• ABOUT THIS EXERCISE: Take the lines from the one containing "The width and" through the final line below and restate them exactly. Omit the pictures.

• THE DATA:
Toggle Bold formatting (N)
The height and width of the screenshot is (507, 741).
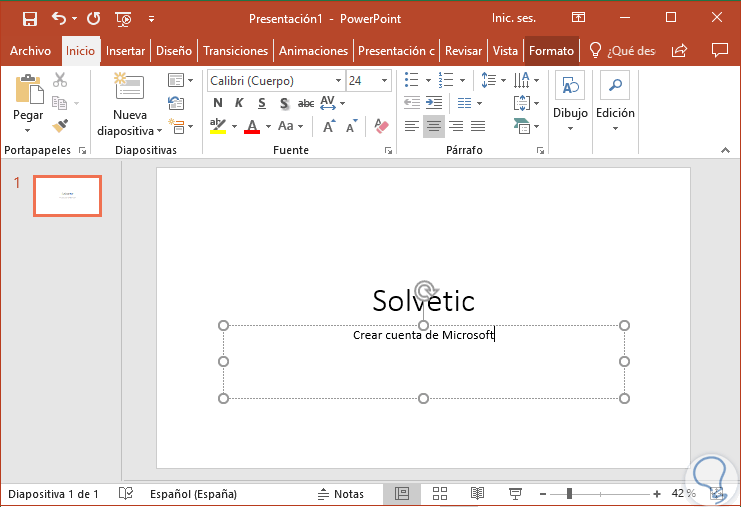click(x=218, y=103)
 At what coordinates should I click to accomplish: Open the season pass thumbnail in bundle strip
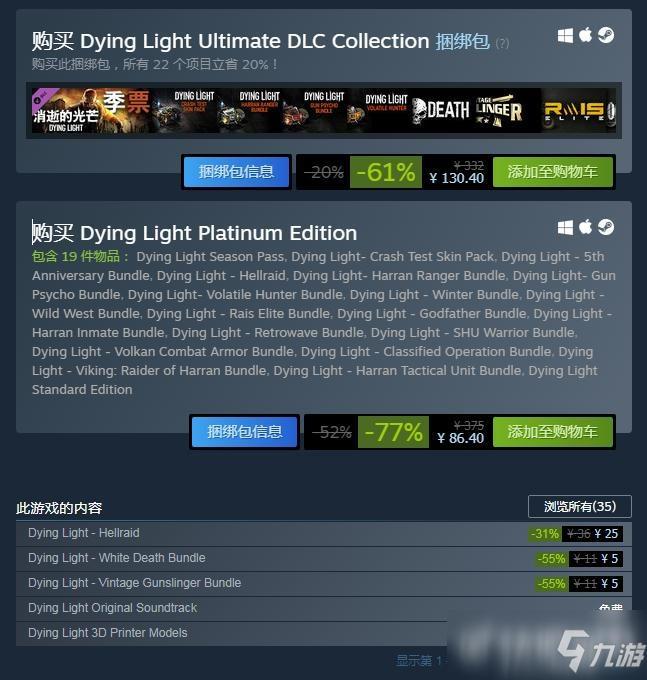tap(91, 111)
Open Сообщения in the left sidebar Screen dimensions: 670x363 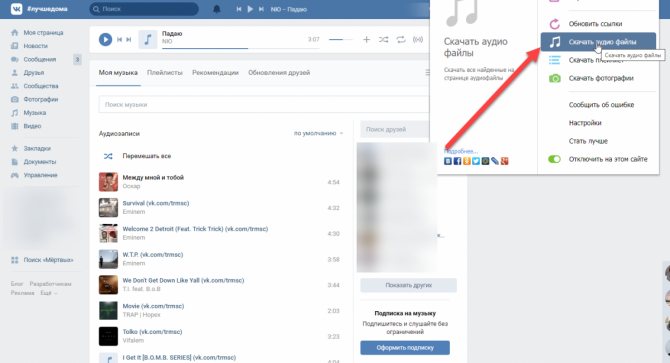click(39, 59)
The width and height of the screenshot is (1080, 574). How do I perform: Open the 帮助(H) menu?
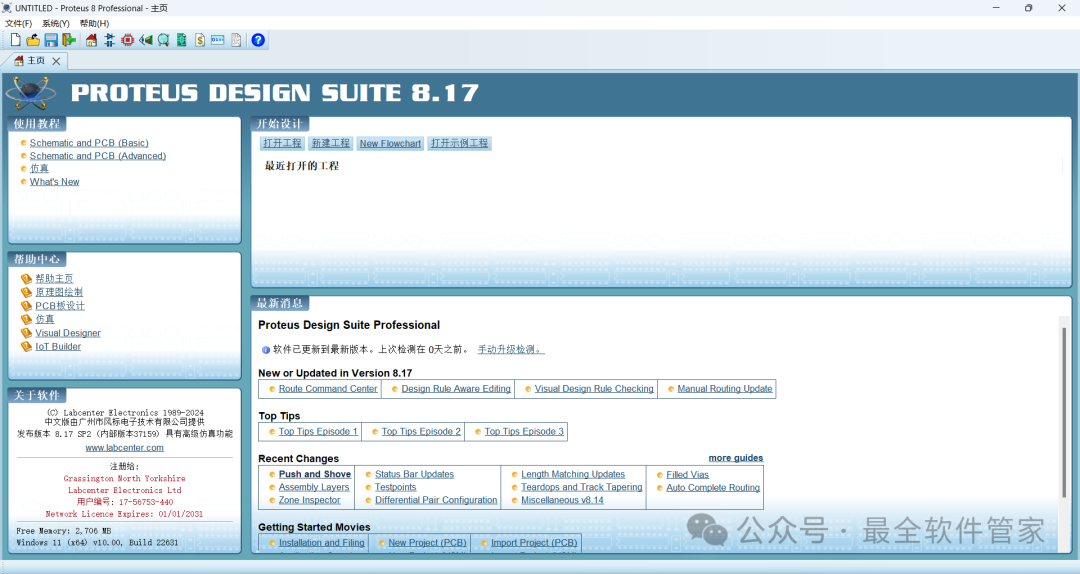(94, 23)
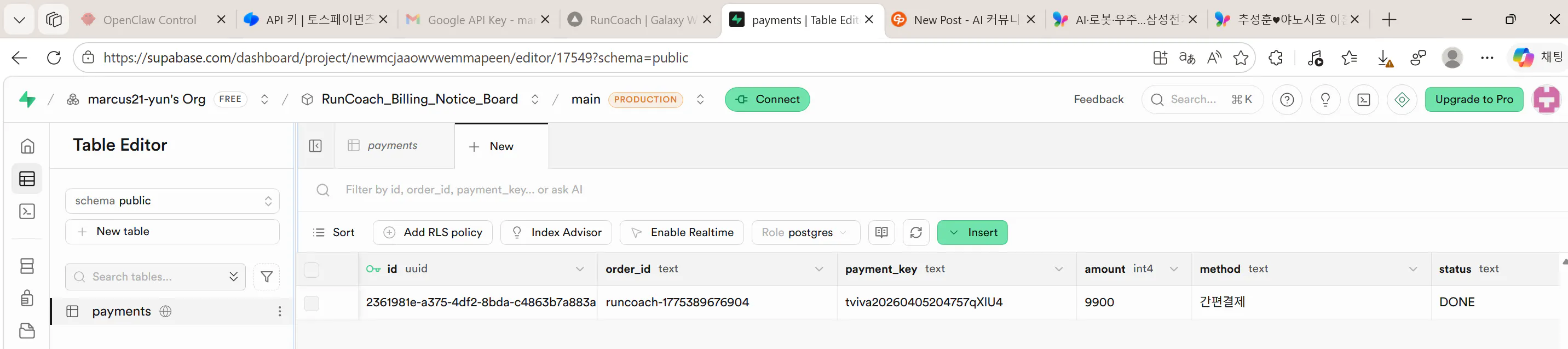The height and width of the screenshot is (349, 1568).
Task: Collapse the Table Editor side panel
Action: click(315, 146)
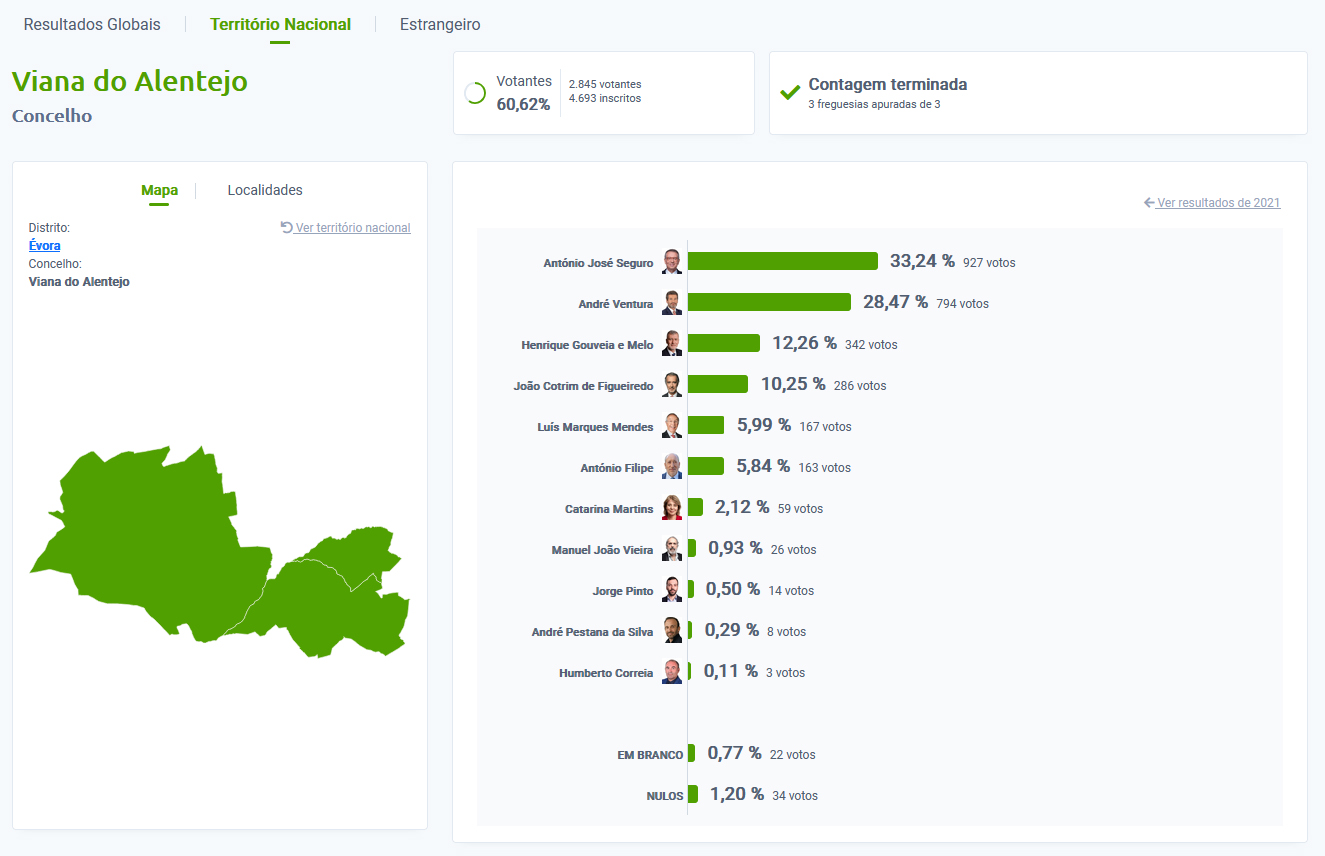
Task: Switch to the Localidades view
Action: tap(265, 190)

• EXERCISE OUTPUT:
The width and height of the screenshot is (1080, 574). How do I perform: Open the 帮助(H) menu?
(94, 23)
The height and width of the screenshot is (349, 1568).
Task: Collapse the Table Editor side panel
Action: click(315, 146)
Task: Switch to the Localidades view
Action: tap(265, 190)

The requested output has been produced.